How the production team recreated old Los Angeles was the subject of a feature profile. Around the same time, Tarantino revealed more information on some of the characters in the movie and what their motivations and backgrounds were and are. The movie’s producers offered similar information on the characters, noting this wasn’t really a movie about Charles Manson. They and others spoke about how important the role was for the late Luke Perry. Later on another feature was run that talked again about the production’s work to recreate the Hollywood of the past.

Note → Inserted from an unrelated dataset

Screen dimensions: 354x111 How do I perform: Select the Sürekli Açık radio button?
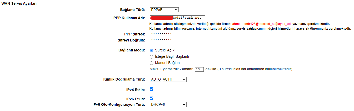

The interviews with the cast and crew while at Cannes included a profile of Tarantino, Pitt and DiCaprio as well as a panel conversation with the director and cast where they addressed questions about the film’s depiction of women (and Tarantino’s attitudes toward female characters as a whole), the amount of screen time allotted to Robbie and more. On that latter point, Tarantino seemed to turn a bit testy, rejecting the idea out of hand. He also hinted there could be a longer cut of the movie he might edit before it hits theaters.

That conversation may have been at least partly behind Robbie being the subject of a Vogue cover story in June that touched on this movie and more aspects of her career.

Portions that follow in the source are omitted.